→ **Página**
Os grandes destaques desta edição do Palatorium Walshiano vão para o cinema português, como vem acontecendo nos últimos meses de desconfinamento (enquanto as salas não são inundadas, de novo, pelas majors norte-americanas – se é que isso alguma vez voltará a acontecer). Entrevistámos Basil da Cunha a propósito de O Fim do Mundo (2019), falámos também com Mário Barroso sobre Ordem Moral (2020), já havíamos trocado ideias com José Oliveira, antes de Os Conselhos da Noite (2020), e deixamos, agora, um comprimido sobre o desaire que é O Ano da Morte de Ricardo Reis (2020) de João Botelho. Já das terras da estranja chegam-nos, no entanto, outros títulos, que aqui recordamos em doses homeopáticas (e sem grande entusiasmo).
O filme de Desplechin ancora-se imediatamente em muitas famílias: o naturalismo de Zola e as pinceladas do pequeno crime numa comunidade pobre francesa; a geometria suave dos policiers de Melville; o noir americano em tons falsamente cândidos; a violência e a escondida dimensão humana policial nos melhores Eastwoods; os procedimentos mais recentes como em The Wire ou True Detective. Há, portanto, muito por onde olhar para este Roubaix, une lumière, bonito filme, embora um tanto desequilibrado. A lumière, representado pela figura da paz e serenidade, o comissário Daoud (Roschdy Zem), figura anjo-Obama no seio da escuridão das ruas, rima bem como a primeira metade do filme. Aqui, sentimo-nos aconchegados juntos do quotidiano de um grupo de polícias, suas missões, conversas, espaços fechados, iluminados por uma aura natalícia. Só que, na segunda metade, o lado realista de Roubaix destrói um pouco o enlevo, a fábula. Uma vez que retrata um crime real e vai-se concentrando num acontecimento particular. Ainda que Desplechin seja inteligente na forma como gere os rostos, e a montagem dos diálogos entre polícias e suspeitos, o que começou por ser do domínio da metafísica e da potencialidade – o espírito de um local, o mistério das 1001 vidas que compõe uma comunidade e uma profissão – vai-se fechando, deixando pontas soltas e aproximando-se da dimensão mais descartável do género policial: achar quem é o culpado. Mas não são todos culpados e inocentes diante da luz?

→ **Dados fornecidos**
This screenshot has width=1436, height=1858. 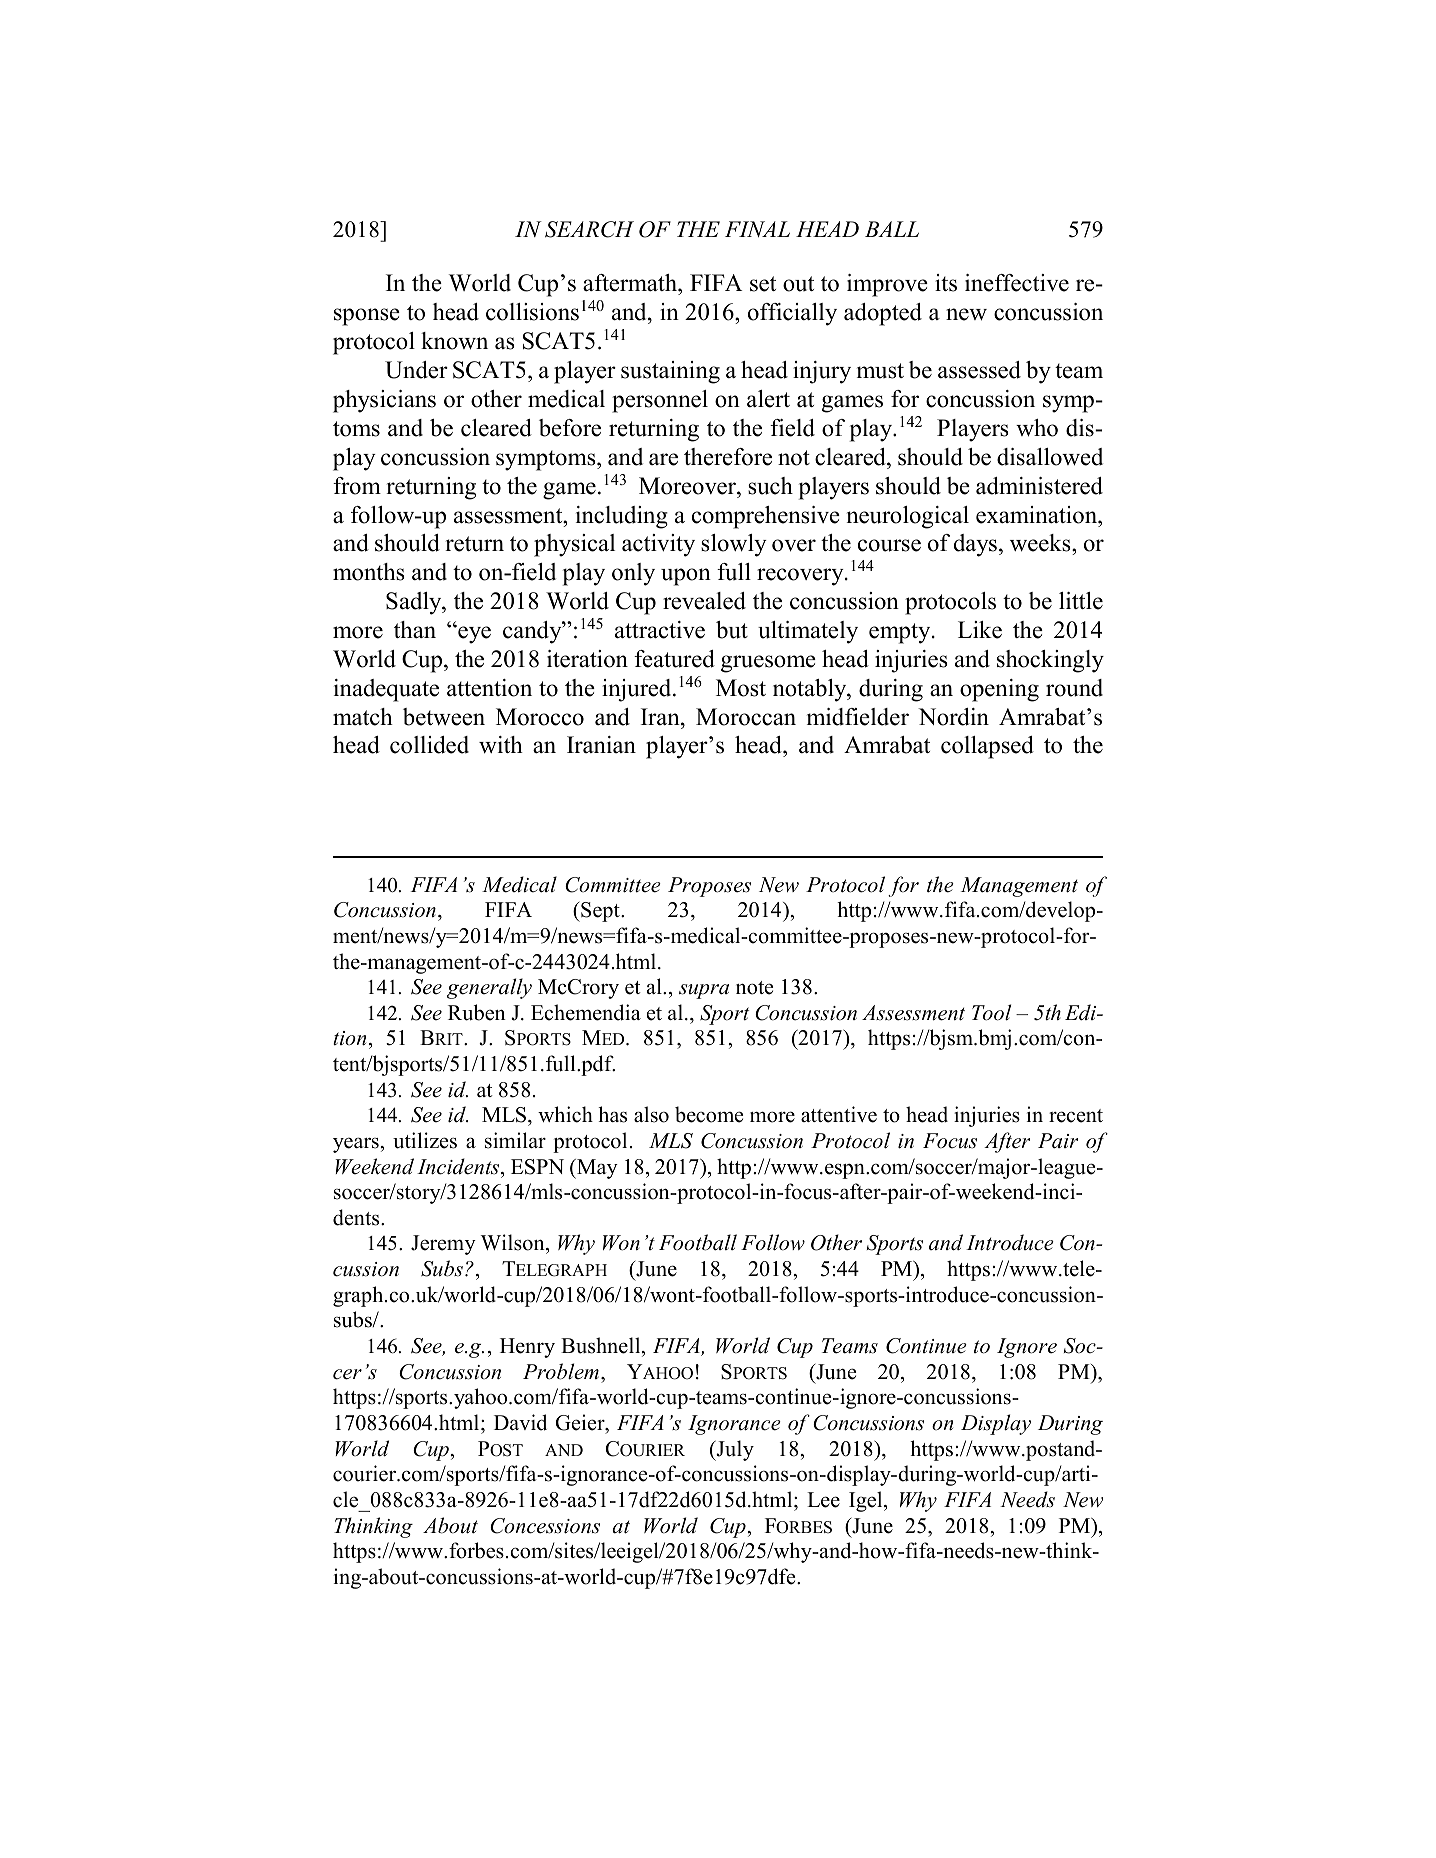 I want to click on ineffective, so click(x=1017, y=283).
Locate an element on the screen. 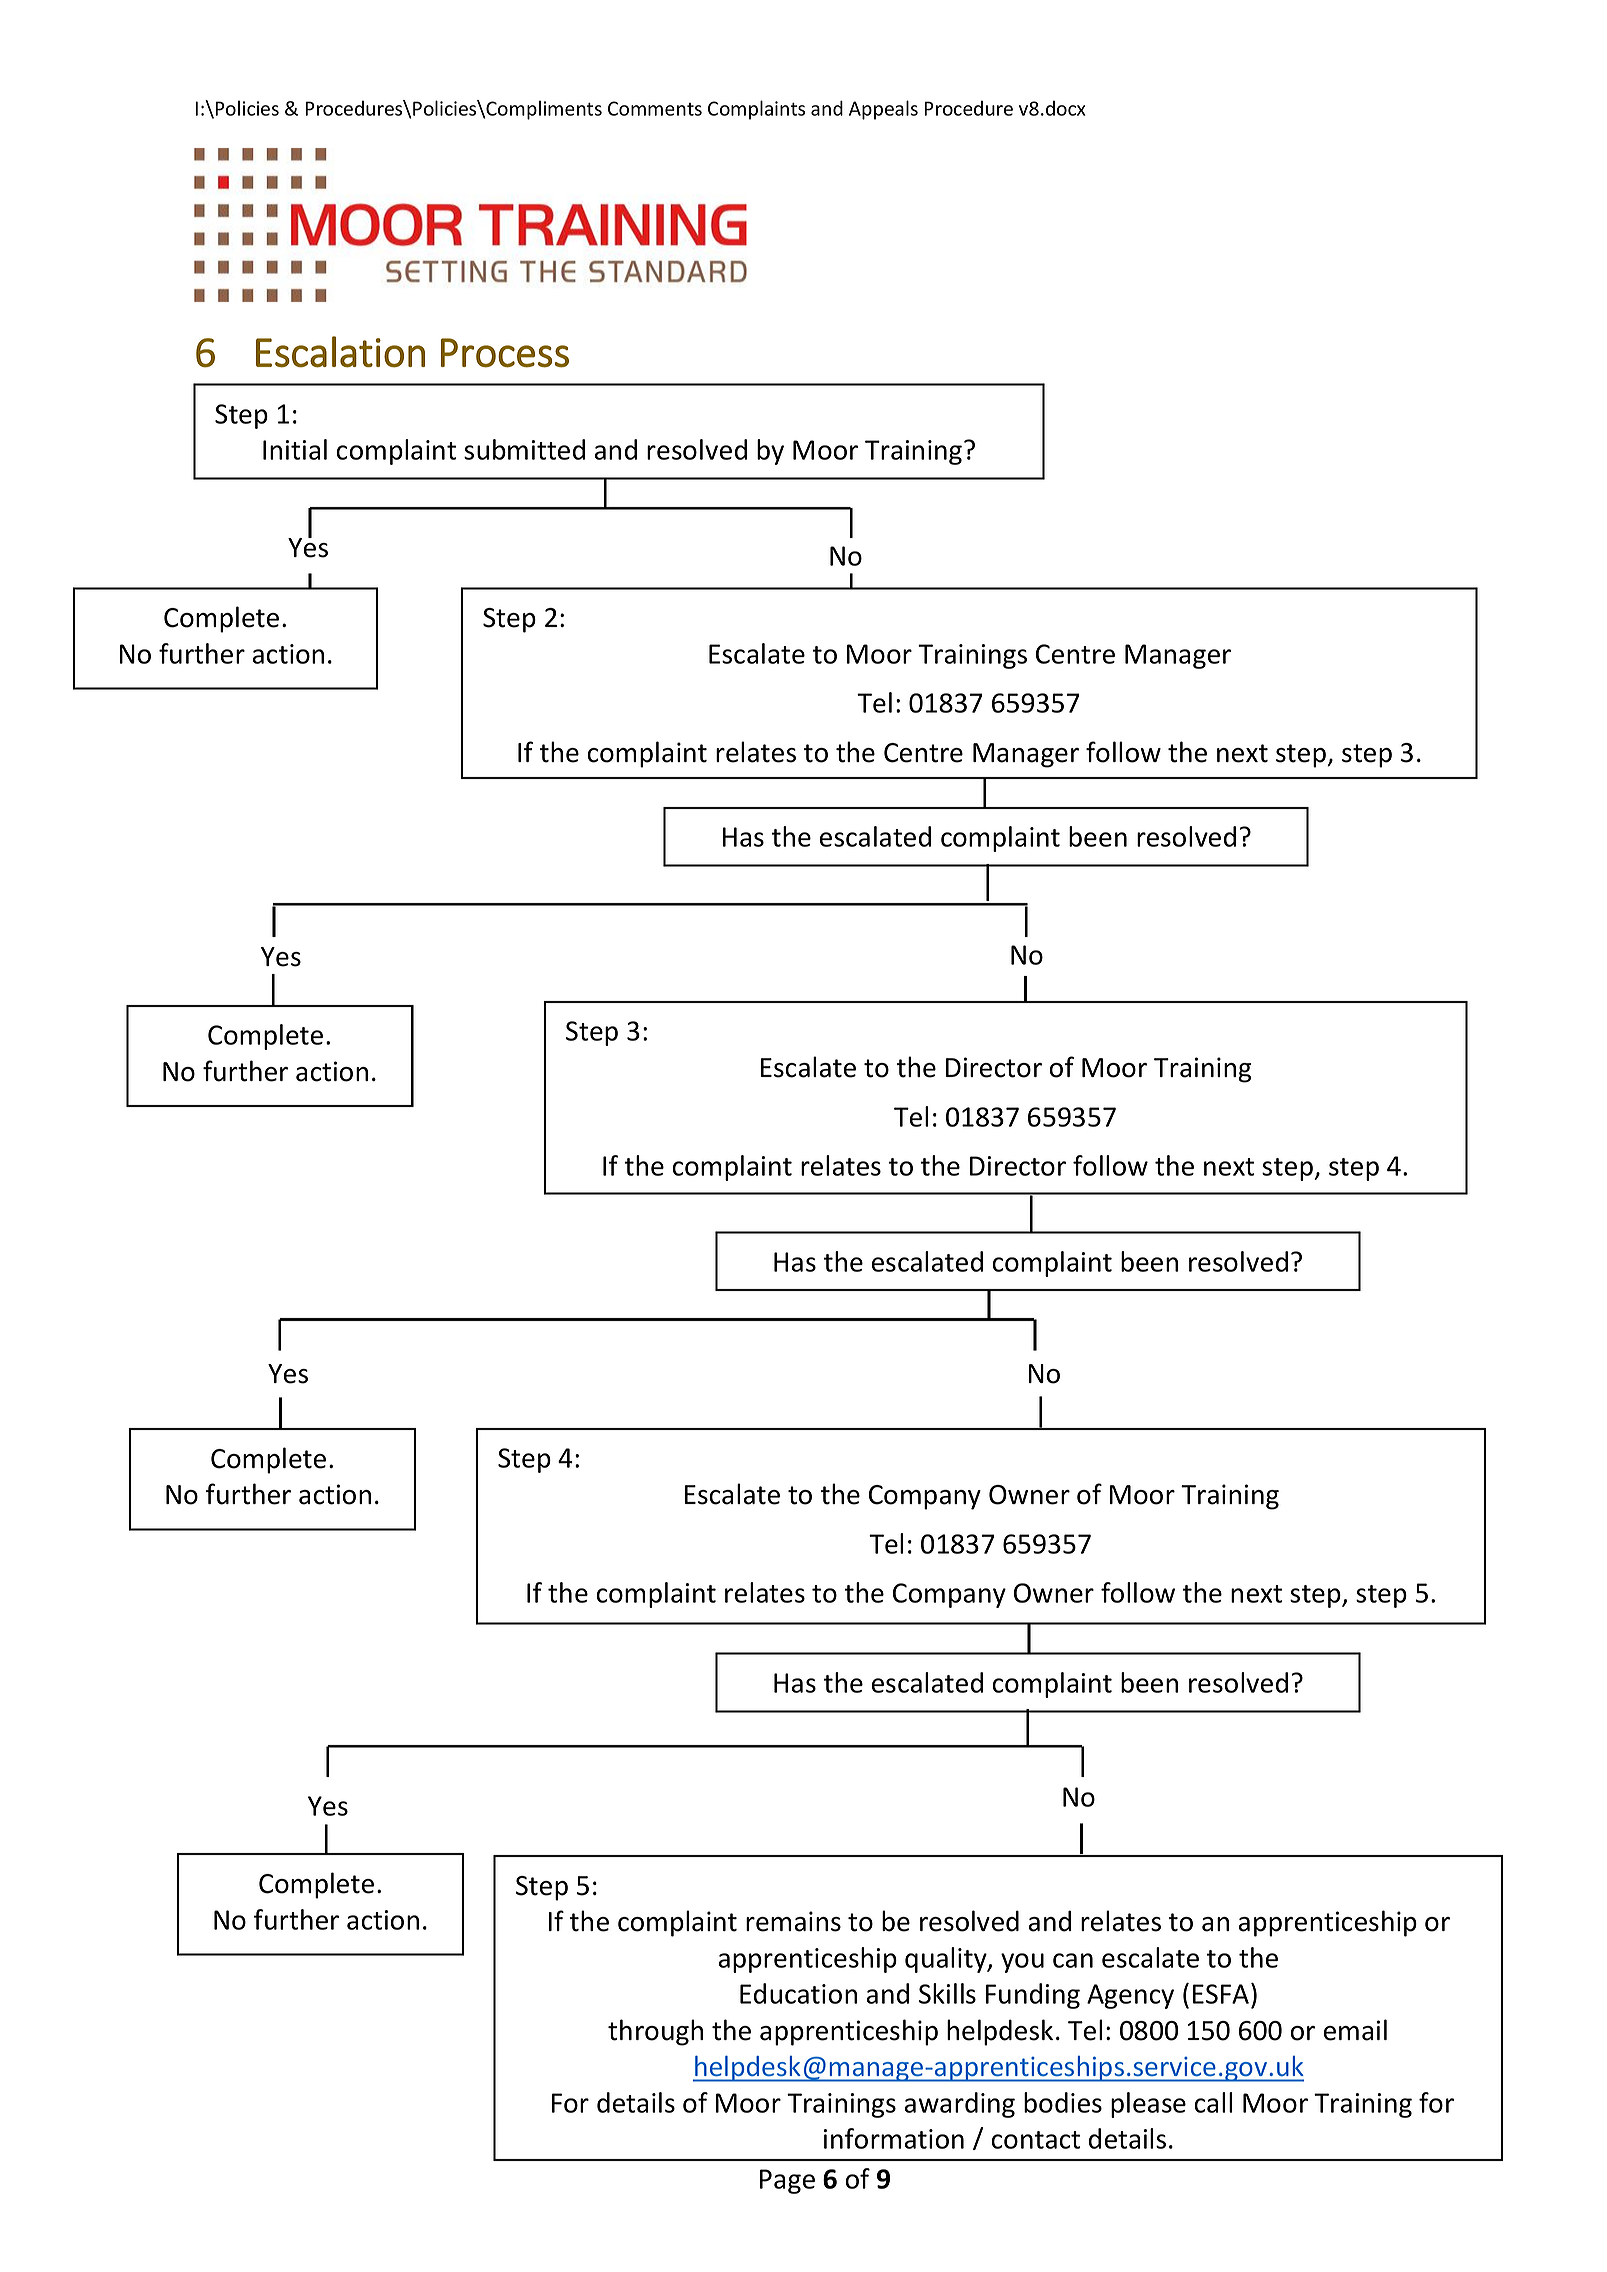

→ **Enunciado da tarefa**
Segundo a página, que ator interpreta o comissário Daoud em Roubaix, une lumière?

→ **Resultado do exercício**
Roschdy Zem.